# [HOW TO COMPLETE THIS TASK]
Output the lines of the data below verbatim, starting at the line that contains "is (1000, 500)." and ending at the line that contains "center [406, 539].", with both of those lines included.

(Collected data)
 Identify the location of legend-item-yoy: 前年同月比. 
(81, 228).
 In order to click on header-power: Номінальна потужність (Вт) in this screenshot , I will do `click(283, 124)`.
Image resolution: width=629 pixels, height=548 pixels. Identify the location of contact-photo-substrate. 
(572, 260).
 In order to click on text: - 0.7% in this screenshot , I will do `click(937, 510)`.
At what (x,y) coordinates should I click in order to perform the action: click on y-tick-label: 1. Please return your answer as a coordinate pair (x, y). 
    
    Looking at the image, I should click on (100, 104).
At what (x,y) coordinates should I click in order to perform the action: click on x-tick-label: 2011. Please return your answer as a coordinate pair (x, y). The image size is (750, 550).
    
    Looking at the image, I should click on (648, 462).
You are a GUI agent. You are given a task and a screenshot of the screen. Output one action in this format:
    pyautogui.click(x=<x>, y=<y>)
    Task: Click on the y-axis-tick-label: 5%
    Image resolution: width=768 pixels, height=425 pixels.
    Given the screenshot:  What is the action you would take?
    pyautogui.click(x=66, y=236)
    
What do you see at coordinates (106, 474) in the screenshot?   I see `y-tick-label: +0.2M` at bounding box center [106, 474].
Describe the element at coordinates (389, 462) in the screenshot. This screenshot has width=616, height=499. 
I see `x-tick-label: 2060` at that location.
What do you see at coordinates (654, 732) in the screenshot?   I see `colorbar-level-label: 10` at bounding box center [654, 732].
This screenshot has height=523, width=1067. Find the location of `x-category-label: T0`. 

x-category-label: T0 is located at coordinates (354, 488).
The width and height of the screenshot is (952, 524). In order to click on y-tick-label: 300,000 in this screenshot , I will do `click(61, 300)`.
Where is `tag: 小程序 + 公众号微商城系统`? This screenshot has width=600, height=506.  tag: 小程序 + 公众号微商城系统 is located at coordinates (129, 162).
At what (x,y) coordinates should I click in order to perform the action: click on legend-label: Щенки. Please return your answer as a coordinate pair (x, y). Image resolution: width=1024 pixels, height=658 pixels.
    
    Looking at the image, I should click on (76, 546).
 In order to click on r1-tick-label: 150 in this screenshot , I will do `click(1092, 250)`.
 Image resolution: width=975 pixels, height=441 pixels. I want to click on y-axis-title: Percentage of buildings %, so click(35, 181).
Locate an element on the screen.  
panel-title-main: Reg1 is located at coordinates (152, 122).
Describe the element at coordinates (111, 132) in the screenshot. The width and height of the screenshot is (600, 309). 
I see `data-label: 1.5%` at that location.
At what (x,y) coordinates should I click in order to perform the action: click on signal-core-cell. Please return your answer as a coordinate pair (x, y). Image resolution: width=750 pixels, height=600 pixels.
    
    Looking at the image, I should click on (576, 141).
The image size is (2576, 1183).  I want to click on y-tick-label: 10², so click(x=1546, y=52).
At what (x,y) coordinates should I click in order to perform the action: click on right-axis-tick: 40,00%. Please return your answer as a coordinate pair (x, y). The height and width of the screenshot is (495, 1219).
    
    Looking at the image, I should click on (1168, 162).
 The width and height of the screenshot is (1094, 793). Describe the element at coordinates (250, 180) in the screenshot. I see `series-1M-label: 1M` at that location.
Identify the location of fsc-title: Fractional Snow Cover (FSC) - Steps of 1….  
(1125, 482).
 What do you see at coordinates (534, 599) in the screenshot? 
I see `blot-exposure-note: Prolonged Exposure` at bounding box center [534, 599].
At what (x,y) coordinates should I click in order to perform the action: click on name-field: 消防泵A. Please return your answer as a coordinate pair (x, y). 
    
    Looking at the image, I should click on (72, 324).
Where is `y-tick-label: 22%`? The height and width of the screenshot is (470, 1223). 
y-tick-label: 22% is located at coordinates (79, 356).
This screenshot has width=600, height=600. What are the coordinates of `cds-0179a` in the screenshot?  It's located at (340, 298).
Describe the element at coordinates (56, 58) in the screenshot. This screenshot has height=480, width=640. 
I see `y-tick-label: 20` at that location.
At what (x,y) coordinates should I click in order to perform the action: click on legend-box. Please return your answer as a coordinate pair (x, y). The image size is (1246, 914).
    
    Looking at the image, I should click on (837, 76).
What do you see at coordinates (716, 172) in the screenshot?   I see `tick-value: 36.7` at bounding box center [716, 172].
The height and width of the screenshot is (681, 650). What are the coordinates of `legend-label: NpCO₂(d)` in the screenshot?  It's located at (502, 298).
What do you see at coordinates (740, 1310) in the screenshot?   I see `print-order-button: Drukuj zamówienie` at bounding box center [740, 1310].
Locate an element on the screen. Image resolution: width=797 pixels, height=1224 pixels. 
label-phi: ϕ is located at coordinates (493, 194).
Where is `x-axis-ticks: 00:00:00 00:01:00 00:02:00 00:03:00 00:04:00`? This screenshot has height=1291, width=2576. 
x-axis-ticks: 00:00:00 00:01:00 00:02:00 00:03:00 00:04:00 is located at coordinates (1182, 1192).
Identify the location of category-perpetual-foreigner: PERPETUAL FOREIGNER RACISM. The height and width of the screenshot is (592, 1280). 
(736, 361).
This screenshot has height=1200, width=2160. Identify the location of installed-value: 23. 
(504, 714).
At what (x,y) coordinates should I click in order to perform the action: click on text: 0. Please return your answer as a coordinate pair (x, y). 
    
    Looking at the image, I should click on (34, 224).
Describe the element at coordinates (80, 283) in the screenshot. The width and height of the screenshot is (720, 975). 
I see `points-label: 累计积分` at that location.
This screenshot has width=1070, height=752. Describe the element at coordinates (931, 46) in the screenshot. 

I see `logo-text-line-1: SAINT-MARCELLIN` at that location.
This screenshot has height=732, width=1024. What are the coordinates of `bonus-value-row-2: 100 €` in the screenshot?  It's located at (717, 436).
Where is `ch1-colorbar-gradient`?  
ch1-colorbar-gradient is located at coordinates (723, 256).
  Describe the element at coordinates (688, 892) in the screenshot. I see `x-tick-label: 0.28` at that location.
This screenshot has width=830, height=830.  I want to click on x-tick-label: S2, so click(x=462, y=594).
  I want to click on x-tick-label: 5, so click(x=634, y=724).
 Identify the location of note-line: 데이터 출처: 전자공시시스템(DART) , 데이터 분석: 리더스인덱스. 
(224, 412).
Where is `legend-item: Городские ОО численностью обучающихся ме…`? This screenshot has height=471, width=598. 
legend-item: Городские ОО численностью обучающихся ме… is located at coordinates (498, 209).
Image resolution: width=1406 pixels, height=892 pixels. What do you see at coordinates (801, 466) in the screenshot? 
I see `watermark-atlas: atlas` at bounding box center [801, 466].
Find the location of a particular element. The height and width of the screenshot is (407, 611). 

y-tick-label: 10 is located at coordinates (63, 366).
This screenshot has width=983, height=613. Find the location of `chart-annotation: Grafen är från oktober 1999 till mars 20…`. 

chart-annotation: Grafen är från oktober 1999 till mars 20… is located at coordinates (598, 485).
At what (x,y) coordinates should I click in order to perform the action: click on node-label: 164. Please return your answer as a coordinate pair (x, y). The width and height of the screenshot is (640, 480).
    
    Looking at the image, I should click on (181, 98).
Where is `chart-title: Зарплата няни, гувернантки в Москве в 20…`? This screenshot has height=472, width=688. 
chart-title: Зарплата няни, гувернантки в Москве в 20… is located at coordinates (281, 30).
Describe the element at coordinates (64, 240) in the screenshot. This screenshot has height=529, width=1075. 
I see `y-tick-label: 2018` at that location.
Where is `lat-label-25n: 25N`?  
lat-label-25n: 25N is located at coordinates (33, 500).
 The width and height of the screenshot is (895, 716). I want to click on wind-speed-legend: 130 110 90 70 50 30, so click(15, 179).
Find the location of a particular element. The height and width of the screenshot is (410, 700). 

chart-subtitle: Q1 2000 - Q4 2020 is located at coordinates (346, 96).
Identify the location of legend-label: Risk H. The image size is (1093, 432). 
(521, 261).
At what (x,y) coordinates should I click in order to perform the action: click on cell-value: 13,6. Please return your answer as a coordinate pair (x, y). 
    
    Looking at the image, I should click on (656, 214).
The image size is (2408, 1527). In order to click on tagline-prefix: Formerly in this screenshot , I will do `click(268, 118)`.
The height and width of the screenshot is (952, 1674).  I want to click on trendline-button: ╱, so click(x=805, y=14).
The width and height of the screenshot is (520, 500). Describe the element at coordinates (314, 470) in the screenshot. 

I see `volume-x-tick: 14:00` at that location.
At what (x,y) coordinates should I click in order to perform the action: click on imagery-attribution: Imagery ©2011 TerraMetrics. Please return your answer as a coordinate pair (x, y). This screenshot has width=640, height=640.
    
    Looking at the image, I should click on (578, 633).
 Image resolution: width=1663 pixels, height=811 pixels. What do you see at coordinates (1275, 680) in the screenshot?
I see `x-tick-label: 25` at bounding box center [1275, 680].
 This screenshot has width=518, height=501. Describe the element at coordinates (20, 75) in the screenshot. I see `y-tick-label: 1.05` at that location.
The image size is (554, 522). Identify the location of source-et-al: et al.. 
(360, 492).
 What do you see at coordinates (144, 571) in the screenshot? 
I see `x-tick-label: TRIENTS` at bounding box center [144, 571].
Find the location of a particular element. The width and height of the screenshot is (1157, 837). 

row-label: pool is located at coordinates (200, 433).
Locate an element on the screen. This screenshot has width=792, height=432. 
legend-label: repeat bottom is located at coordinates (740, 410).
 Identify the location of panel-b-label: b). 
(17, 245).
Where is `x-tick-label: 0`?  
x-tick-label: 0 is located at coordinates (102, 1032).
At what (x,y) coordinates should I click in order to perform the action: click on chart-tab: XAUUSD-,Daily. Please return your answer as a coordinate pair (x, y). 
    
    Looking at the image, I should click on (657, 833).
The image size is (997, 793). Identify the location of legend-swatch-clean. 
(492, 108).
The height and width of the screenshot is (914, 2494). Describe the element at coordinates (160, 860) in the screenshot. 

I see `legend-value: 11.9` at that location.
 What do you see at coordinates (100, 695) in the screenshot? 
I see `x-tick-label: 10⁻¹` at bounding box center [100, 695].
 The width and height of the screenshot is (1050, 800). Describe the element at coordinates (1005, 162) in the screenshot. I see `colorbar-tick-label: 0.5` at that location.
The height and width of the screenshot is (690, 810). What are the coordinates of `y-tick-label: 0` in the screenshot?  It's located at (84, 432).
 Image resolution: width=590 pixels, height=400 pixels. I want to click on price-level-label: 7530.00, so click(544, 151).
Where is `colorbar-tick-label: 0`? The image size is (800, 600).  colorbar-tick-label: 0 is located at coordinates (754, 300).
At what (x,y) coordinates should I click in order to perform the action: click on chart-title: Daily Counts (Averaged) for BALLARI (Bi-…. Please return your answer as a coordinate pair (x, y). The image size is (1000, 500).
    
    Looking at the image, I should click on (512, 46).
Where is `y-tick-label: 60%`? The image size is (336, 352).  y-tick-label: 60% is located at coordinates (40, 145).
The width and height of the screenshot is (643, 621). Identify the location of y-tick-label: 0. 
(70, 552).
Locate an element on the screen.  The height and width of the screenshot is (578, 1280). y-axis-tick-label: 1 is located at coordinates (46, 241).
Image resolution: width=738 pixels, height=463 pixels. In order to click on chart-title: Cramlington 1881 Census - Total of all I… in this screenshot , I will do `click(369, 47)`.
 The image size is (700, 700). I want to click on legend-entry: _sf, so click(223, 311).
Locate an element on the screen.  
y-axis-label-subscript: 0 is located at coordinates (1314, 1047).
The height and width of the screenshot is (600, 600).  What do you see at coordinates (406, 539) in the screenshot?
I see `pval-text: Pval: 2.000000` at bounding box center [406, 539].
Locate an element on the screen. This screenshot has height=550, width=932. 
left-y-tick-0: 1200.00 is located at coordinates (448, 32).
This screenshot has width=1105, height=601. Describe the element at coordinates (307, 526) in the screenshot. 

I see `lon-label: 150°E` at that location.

# [ANSWER]
At what (x,y) coordinates should I click in order to perform the action: click on chart-title: Daily Counts (Averaged) for BALLARI (Bi-…. Please return your answer as a coordinate pair (x, y). The image size is (1000, 500).
    
    Looking at the image, I should click on (512, 46).
Where is `y-tick-label: 60%`? The image size is (336, 352).  y-tick-label: 60% is located at coordinates (40, 145).
The width and height of the screenshot is (643, 621). Identify the location of y-tick-label: 0. 
(70, 552).
Locate an element on the screen.  The height and width of the screenshot is (578, 1280). y-axis-tick-label: 1 is located at coordinates (46, 241).
Image resolution: width=738 pixels, height=463 pixels. In order to click on chart-title: Cramlington 1881 Census - Total of all I… in this screenshot , I will do `click(369, 47)`.
 The image size is (700, 700). I want to click on legend-entry: _sf, so click(223, 311).
Locate an element on the screen.  
y-axis-label-subscript: 0 is located at coordinates (1314, 1047).
The height and width of the screenshot is (600, 600).  What do you see at coordinates (406, 539) in the screenshot?
I see `pval-text: Pval: 2.000000` at bounding box center [406, 539].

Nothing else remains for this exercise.